§ **Exercise description**
Repeat the records given below in full, with no changes.

§ **Data shown**
========

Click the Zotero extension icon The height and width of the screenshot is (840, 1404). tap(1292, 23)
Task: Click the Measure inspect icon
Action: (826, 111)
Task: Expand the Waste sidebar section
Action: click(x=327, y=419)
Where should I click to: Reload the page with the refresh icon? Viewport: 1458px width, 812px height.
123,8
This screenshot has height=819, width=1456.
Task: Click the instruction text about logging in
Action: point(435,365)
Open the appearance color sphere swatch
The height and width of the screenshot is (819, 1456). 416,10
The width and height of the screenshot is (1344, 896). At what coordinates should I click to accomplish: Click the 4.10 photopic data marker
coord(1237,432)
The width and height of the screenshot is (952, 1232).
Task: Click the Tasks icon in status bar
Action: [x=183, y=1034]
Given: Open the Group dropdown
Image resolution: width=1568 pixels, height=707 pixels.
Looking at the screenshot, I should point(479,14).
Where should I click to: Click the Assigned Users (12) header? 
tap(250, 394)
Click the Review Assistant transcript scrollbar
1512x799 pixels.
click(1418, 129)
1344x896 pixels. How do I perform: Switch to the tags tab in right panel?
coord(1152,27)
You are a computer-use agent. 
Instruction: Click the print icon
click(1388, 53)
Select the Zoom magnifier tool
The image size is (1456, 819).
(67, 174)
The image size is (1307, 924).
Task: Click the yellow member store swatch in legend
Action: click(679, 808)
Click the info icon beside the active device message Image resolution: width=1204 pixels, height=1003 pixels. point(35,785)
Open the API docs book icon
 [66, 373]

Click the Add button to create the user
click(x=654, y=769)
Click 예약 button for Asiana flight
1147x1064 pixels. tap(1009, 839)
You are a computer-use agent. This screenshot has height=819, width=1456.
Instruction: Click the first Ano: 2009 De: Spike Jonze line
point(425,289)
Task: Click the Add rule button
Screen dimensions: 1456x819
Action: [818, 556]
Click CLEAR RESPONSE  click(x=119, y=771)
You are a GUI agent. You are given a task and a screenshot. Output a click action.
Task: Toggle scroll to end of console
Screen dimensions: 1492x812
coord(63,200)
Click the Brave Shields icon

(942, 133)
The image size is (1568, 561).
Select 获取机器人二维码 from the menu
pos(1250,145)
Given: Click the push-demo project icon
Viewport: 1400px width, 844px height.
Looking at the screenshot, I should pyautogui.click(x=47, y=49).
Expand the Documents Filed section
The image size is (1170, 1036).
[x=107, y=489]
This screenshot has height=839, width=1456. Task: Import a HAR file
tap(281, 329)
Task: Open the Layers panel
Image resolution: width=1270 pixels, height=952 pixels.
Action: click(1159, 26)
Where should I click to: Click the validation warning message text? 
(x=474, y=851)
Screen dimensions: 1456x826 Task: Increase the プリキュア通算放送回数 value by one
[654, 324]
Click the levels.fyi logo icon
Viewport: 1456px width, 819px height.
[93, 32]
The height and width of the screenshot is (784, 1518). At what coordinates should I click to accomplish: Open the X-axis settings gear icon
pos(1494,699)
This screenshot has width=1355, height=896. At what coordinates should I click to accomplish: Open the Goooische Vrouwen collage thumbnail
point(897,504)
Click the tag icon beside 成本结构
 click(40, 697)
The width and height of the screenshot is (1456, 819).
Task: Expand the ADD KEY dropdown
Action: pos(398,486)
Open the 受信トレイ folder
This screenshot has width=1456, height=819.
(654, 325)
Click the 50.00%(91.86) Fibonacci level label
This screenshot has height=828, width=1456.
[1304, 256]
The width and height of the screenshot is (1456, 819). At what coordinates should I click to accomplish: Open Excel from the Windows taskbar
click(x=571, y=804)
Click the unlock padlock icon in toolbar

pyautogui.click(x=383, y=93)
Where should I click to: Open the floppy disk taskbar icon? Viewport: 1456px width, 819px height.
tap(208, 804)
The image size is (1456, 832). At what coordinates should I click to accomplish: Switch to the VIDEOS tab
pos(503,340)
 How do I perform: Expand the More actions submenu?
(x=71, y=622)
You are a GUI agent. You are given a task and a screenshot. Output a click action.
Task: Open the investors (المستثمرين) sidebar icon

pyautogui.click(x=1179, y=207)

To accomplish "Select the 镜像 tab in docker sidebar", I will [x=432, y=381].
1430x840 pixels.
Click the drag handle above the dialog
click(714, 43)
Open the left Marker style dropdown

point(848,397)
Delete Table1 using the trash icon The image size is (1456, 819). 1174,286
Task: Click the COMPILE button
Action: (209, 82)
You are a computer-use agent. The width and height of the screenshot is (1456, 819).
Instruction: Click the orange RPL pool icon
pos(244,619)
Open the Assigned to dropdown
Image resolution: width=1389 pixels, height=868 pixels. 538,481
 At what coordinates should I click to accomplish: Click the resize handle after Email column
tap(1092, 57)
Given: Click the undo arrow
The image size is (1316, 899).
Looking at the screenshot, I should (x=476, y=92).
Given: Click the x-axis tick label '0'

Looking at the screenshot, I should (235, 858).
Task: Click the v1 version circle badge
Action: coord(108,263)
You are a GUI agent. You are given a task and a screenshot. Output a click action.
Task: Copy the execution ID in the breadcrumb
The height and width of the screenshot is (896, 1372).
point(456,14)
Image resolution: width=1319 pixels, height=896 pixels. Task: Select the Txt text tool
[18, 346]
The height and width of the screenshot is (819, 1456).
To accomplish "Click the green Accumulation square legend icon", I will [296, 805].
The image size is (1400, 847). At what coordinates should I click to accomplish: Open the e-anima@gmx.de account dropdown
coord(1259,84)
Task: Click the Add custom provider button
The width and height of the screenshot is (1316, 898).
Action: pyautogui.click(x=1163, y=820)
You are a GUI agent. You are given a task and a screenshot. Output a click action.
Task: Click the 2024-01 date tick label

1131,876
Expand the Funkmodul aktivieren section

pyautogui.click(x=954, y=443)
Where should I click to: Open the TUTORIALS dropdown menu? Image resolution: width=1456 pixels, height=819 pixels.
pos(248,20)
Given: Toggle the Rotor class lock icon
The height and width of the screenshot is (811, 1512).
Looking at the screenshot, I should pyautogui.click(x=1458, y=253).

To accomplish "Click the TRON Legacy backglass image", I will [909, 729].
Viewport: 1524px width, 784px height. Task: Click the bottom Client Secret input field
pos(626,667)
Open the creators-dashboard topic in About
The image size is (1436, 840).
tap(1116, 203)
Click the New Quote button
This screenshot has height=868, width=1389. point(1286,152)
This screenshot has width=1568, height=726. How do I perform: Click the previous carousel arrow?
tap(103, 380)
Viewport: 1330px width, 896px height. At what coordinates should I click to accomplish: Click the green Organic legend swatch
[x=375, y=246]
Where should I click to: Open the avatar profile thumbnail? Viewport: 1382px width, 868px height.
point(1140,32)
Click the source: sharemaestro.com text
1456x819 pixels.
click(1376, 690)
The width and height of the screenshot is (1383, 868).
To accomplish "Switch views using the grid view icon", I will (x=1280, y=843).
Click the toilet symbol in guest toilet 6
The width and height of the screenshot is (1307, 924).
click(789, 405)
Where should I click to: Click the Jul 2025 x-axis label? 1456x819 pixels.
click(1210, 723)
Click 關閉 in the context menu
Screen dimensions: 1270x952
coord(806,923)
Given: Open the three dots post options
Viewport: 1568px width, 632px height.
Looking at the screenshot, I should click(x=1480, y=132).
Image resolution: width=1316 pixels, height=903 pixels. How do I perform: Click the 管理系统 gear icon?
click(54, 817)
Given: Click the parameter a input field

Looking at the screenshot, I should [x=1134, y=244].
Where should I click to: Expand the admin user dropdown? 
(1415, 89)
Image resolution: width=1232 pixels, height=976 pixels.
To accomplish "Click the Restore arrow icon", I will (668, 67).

========

§ **Finished exercise**
Click the Zotero extension icon The height and width of the screenshot is (840, 1404). tap(1292, 23)
Task: Click the Measure inspect icon
Action: (826, 111)
Task: Expand the Waste sidebar section
Action: click(x=327, y=419)
Where should I click to: Reload the page with the refresh icon? Viewport: 1458px width, 812px height.
123,8
This screenshot has height=819, width=1456.
Task: Click the instruction text about logging in
Action: point(435,365)
Open the appearance color sphere swatch
The height and width of the screenshot is (819, 1456). 416,10
The width and height of the screenshot is (1344, 896). At what coordinates should I click to accomplish: Click the 4.10 photopic data marker
coord(1237,432)
The width and height of the screenshot is (952, 1232).
Task: Click the Tasks icon in status bar
Action: [x=183, y=1034]
Given: Open the Group dropdown
Image resolution: width=1568 pixels, height=707 pixels.
Looking at the screenshot, I should point(479,14).
Where should I click to: Click the Assigned Users (12) header? 
tap(250, 394)
Click the Review Assistant transcript scrollbar
1512x799 pixels.
click(1418, 129)
1344x896 pixels. How do I perform: Switch to the tags tab in right panel?
coord(1152,27)
You are a computer-use agent. 
Instruction: Click the print icon
click(1388, 53)
Select the Zoom magnifier tool
The image size is (1456, 819).
(67, 174)
The image size is (1307, 924).
Task: Click the yellow member store swatch in legend
Action: click(679, 808)
Click the info icon beside the active device message Image resolution: width=1204 pixels, height=1003 pixels. point(35,785)
Open the API docs book icon
 [66, 373]

Click the Add button to create the user
click(x=654, y=769)
Click 예약 button for Asiana flight
1147x1064 pixels. tap(1009, 839)
You are a computer-use agent. This screenshot has height=819, width=1456.
Instruction: Click the first Ano: 2009 De: Spike Jonze line
point(425,289)
Task: Click the Add rule button
Screen dimensions: 1456x819
Action: [818, 556]
Click CLEAR RESPONSE  click(x=119, y=771)
You are a GUI agent. You are given a task and a screenshot. Output a click action.
Task: Toggle scroll to end of console
Screen dimensions: 1492x812
coord(63,200)
Click the Brave Shields icon

(942, 133)
The image size is (1568, 561).
Select 获取机器人二维码 from the menu
pos(1250,145)
Given: Click the push-demo project icon
Viewport: 1400px width, 844px height.
Looking at the screenshot, I should pyautogui.click(x=47, y=49).
Expand the Documents Filed section
The image size is (1170, 1036).
[x=107, y=489]
This screenshot has height=839, width=1456. Task: Import a HAR file
tap(281, 329)
Task: Open the Layers panel
Image resolution: width=1270 pixels, height=952 pixels.
Action: click(1159, 26)
Where should I click to: Click the validation warning message text? 
(x=474, y=851)
Screen dimensions: 1456x826 Task: Increase the プリキュア通算放送回数 value by one
[654, 324]
Click the levels.fyi logo icon
Viewport: 1456px width, 819px height.
[93, 32]
The height and width of the screenshot is (784, 1518). At what coordinates should I click to accomplish: Open the X-axis settings gear icon
pos(1494,699)
This screenshot has width=1355, height=896. At what coordinates should I click to accomplish: Open the Goooische Vrouwen collage thumbnail
point(897,504)
Click the tag icon beside 成本结构
 click(40, 697)
The width and height of the screenshot is (1456, 819).
Task: Expand the ADD KEY dropdown
Action: pos(398,486)
Open the 受信トレイ folder
This screenshot has width=1456, height=819.
(654, 325)
Click the 50.00%(91.86) Fibonacci level label
This screenshot has height=828, width=1456.
[1304, 256]
The width and height of the screenshot is (1456, 819). At what coordinates should I click to accomplish: Open Excel from the Windows taskbar
click(x=571, y=804)
Click the unlock padlock icon in toolbar

pyautogui.click(x=383, y=93)
Where should I click to: Open the floppy disk taskbar icon? Viewport: 1456px width, 819px height.
tap(208, 804)
The image size is (1456, 832). At what coordinates should I click to accomplish: Switch to the VIDEOS tab
pos(503,340)
 How do I perform: Expand the More actions submenu?
(x=71, y=622)
You are a GUI agent. You are given a task and a screenshot. Output a click action.
Task: Open the investors (المستثمرين) sidebar icon

pyautogui.click(x=1179, y=207)

To accomplish "Select the 镜像 tab in docker sidebar", I will [x=432, y=381].
1430x840 pixels.
Click the drag handle above the dialog
click(714, 43)
Open the left Marker style dropdown

point(848,397)
Delete Table1 using the trash icon The image size is (1456, 819). 1174,286
Task: Click the COMPILE button
Action: (209, 82)
You are a computer-use agent. The width and height of the screenshot is (1456, 819).
Instruction: Click the orange RPL pool icon
pos(244,619)
Open the Assigned to dropdown
Image resolution: width=1389 pixels, height=868 pixels. 538,481
 At what coordinates should I click to accomplish: Click the resize handle after Email column
tap(1092, 57)
Given: Click the undo arrow
The image size is (1316, 899).
Looking at the screenshot, I should (x=476, y=92).
Given: Click the x-axis tick label '0'

Looking at the screenshot, I should (235, 858).
Task: Click the v1 version circle badge
Action: coord(108,263)
You are a GUI agent. You are given a task and a screenshot. Output a click action.
Task: Copy the execution ID in the breadcrumb
The height and width of the screenshot is (896, 1372).
point(456,14)
Image resolution: width=1319 pixels, height=896 pixels. Task: Select the Txt text tool
[18, 346]
The height and width of the screenshot is (819, 1456).
To accomplish "Click the green Accumulation square legend icon", I will [296, 805].
The image size is (1400, 847). At what coordinates should I click to accomplish: Open the e-anima@gmx.de account dropdown
coord(1259,84)
Task: Click the Add custom provider button
The width and height of the screenshot is (1316, 898).
Action: pyautogui.click(x=1163, y=820)
You are a GUI agent. You are given a task and a screenshot. Output a click action.
Task: Click the 2024-01 date tick label

1131,876
Expand the Funkmodul aktivieren section

pyautogui.click(x=954, y=443)
Where should I click to: Open the TUTORIALS dropdown menu? Image resolution: width=1456 pixels, height=819 pixels.
pos(248,20)
Given: Toggle the Rotor class lock icon
The height and width of the screenshot is (811, 1512).
Looking at the screenshot, I should pyautogui.click(x=1458, y=253).

To accomplish "Click the TRON Legacy backglass image", I will [909, 729].
Viewport: 1524px width, 784px height. Task: Click the bottom Client Secret input field
pos(626,667)
Open the creators-dashboard topic in About
The image size is (1436, 840).
tap(1116, 203)
Click the New Quote button
This screenshot has height=868, width=1389. point(1286,152)
This screenshot has width=1568, height=726. How do I perform: Click the previous carousel arrow?
tap(103, 380)
Viewport: 1330px width, 896px height. At what coordinates should I click to accomplish: Click the green Organic legend swatch
[x=375, y=246]
Where should I click to: Open the avatar profile thumbnail? Viewport: 1382px width, 868px height.
point(1140,32)
Click the source: sharemaestro.com text
1456x819 pixels.
click(1376, 690)
The width and height of the screenshot is (1383, 868).
To accomplish "Switch views using the grid view icon", I will (x=1280, y=843).
Click the toilet symbol in guest toilet 6
The width and height of the screenshot is (1307, 924).
click(789, 405)
Where should I click to: Click the Jul 2025 x-axis label? 1456x819 pixels.
click(1210, 723)
Click 關閉 in the context menu
Screen dimensions: 1270x952
coord(806,923)
Given: Open the three dots post options
Viewport: 1568px width, 632px height.
Looking at the screenshot, I should click(x=1480, y=132).
Image resolution: width=1316 pixels, height=903 pixels. How do I perform: Click the 管理系统 gear icon?
click(54, 817)
Given: Click the parameter a input field

Looking at the screenshot, I should [x=1134, y=244].
Where should I click to: Expand the admin user dropdown? 
(1415, 89)
Image resolution: width=1232 pixels, height=976 pixels.
To accomplish "Click the Restore arrow icon", I will (668, 67).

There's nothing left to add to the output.